Clem, brash and out-spoken, more of a mundane mindset than Merrick, isn’t as affected by their surroundings. As he wants to press on, to breach the boundaries and complete their mission, Merrick becomes caught up in the hazy, magic-laden atmosphere of jungles whose pollen lights the air with a mystical glow, and the spell Raphael himself casts.
“‘The salt line is about humans and angels. They’re looking at it like heaven or Eden and Raphael is a kind of Nephilim with one foot in either world. You’re running up against God’s will.’’’
It is as Merrick realizes he and Clem weren’t merely sent to Bedlam to retrieve the trees containing the precious quinine but for a more nefarious purpose that he understands how his life and the lives of Tremaynes coming before him to this part of the world are entwined with Bedlam’s past as well as its future.
“‘Your whole career has been difficult smuggling runs and because you have links to the area. No one will be surprised if a crippled gardener can’t get it done so it doesn’t cost us anything if you die out there. You’re a way for the Office to save face.’

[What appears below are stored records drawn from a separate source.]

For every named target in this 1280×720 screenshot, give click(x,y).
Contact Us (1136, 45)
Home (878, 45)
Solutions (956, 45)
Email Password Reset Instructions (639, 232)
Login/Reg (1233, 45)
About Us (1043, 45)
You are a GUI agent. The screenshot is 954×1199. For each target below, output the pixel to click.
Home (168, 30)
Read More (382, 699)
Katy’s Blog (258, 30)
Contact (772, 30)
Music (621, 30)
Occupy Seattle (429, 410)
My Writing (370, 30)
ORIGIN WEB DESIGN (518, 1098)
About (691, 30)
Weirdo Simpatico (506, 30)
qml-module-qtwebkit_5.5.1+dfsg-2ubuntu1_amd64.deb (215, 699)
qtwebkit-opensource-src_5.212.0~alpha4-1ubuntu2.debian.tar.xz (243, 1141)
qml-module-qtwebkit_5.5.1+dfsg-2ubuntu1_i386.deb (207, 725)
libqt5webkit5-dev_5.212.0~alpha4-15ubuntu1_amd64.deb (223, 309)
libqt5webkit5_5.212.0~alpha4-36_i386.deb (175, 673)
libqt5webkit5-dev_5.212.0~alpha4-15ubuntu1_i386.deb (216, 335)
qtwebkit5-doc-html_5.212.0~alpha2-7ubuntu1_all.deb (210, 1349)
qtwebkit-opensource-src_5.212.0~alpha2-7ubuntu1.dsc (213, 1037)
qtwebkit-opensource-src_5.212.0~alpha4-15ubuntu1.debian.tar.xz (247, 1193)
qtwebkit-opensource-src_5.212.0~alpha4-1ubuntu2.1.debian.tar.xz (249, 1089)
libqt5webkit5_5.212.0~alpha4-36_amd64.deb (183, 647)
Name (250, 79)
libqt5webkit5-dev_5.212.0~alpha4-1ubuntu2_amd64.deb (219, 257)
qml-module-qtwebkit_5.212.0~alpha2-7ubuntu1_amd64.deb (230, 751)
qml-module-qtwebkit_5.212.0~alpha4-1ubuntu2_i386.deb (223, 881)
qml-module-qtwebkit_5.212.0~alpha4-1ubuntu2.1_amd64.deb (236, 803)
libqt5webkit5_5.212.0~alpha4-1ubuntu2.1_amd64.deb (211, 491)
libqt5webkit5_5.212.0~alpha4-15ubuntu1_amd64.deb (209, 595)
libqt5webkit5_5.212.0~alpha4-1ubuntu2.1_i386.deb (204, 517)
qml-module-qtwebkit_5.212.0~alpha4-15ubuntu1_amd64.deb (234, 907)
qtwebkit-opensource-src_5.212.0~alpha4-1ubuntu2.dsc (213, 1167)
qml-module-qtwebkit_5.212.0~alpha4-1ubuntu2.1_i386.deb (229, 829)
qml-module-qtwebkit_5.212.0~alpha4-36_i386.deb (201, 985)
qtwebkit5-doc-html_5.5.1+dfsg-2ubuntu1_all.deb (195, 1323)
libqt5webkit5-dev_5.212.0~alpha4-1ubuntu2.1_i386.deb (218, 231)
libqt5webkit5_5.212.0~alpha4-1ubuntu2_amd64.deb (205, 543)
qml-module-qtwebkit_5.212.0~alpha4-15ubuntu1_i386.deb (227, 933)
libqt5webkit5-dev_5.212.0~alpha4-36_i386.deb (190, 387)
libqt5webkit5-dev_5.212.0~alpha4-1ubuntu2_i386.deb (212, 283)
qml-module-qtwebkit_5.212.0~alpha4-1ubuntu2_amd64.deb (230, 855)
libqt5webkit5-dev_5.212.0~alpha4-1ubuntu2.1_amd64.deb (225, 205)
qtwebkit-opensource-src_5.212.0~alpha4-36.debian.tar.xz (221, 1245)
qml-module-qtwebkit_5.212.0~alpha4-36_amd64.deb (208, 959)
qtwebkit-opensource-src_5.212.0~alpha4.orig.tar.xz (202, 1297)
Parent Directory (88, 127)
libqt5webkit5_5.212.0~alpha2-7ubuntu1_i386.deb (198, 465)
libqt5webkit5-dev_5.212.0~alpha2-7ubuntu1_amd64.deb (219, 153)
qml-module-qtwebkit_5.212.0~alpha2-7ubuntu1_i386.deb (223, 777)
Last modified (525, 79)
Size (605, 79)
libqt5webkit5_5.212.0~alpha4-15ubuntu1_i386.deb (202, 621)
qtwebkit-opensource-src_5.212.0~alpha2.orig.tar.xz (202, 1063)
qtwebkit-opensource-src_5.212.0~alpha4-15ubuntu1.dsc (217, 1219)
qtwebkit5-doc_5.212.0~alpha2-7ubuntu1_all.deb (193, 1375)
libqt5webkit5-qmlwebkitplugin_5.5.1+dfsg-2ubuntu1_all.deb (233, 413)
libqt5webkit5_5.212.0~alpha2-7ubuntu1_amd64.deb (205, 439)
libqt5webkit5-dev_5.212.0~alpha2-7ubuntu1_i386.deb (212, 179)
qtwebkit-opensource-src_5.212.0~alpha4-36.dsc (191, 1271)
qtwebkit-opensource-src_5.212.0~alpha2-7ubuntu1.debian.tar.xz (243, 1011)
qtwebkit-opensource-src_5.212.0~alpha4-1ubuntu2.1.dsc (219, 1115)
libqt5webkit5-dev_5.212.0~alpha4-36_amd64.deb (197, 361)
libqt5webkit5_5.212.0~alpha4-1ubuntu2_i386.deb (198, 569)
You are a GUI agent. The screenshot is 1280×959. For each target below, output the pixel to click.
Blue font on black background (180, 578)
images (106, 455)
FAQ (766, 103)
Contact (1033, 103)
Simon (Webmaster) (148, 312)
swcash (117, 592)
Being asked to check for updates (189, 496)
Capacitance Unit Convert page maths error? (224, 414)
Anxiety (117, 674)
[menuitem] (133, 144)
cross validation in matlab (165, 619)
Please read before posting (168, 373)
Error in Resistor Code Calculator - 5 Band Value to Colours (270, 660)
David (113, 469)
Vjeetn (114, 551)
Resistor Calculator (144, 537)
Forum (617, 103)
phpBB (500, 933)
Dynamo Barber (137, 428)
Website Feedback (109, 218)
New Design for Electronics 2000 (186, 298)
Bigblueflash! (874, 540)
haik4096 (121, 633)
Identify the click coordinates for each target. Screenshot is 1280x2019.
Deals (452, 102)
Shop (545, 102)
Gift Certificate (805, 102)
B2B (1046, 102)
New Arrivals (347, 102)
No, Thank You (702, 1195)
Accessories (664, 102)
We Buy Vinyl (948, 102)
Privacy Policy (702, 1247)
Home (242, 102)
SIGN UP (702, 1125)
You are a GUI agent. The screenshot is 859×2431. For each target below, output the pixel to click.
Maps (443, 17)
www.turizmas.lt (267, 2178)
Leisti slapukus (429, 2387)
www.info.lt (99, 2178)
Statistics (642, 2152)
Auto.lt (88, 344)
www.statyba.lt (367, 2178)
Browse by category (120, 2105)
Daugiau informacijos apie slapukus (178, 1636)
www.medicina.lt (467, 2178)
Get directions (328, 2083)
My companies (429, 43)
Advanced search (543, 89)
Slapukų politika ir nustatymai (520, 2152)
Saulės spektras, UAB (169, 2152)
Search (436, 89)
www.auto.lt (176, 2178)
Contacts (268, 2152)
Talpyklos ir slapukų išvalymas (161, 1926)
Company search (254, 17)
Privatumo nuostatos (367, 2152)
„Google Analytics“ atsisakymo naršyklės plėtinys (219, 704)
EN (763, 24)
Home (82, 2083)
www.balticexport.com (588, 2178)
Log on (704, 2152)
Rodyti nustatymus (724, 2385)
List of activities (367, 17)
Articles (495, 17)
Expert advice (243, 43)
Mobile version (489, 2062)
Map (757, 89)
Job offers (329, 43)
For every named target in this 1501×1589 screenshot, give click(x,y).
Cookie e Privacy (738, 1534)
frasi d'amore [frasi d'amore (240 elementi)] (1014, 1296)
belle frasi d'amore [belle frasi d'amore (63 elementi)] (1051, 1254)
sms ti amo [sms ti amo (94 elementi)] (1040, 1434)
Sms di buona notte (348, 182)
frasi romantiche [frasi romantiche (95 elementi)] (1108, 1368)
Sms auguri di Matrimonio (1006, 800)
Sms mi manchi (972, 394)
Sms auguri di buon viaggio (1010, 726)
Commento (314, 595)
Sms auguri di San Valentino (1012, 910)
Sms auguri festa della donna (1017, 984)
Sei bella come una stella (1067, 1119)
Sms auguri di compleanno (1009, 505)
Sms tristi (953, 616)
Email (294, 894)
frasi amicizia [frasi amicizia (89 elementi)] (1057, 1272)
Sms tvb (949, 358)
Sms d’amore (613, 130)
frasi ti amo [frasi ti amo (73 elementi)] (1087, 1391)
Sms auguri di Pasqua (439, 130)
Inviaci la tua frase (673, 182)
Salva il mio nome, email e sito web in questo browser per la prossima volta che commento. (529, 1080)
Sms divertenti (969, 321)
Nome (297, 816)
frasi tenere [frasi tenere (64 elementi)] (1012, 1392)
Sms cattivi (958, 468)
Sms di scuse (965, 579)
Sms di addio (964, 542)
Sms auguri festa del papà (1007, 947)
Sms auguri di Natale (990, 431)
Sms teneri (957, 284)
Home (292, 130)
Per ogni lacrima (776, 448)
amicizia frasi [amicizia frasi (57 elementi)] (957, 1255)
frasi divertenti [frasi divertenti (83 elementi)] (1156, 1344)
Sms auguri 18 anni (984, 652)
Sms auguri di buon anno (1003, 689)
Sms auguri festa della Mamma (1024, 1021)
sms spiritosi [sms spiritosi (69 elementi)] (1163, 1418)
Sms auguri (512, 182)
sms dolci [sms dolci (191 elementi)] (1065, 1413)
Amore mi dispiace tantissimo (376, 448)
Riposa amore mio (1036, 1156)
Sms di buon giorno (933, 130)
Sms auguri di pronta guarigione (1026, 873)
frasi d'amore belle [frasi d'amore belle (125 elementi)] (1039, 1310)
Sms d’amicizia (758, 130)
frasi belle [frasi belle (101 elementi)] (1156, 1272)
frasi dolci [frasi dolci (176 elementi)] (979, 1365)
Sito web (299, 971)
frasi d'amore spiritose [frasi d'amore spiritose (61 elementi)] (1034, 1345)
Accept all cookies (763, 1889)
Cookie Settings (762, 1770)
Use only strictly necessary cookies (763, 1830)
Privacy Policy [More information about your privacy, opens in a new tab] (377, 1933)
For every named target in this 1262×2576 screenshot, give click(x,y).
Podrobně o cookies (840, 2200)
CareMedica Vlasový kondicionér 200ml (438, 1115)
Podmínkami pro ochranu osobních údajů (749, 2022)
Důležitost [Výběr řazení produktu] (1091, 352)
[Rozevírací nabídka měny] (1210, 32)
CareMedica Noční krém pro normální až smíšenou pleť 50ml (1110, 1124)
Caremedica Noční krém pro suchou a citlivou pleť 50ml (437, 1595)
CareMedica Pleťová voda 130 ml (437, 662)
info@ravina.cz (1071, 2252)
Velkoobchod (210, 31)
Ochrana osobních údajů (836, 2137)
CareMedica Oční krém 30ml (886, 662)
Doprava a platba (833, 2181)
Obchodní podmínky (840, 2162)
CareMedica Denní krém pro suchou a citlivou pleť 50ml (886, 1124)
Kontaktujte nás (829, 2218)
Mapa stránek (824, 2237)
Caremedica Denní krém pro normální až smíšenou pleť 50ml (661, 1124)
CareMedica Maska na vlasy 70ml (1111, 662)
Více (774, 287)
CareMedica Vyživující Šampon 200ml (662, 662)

‘Our deaths would be all the reason the India Office needed to send a legion to make the Peruvian government let British troops in . . . so someone in the supply line might get through with cuttings.’”
From the moment Merrick thinks the statue in his garden actually moves, this story weaves a spell around the reader. Having real-life explorer Sir Clements Markham participating in the adventure as well as making the actual Tremayne residence the fictional Merrick’s home gives the story that authentic air which may send the reader looking for more information to verify the facts herein.
The exploits of the East India Company and the events in Peru may be accurate to the point where Merrick and Clem enter Bedlam, but from there on, everything has the air of a drug-laden fantasy.
The ending is more a beginning than a finish, for both Merrick and the mystically ephemeral Raphael. Author Pulley has penned a haunting narrative with enough basis in fact to raise the belief in its actual occurrence. The Bedlam Stacks is an adventure, perhaps a fable, but definitely an intriguing flight of historical fantasy.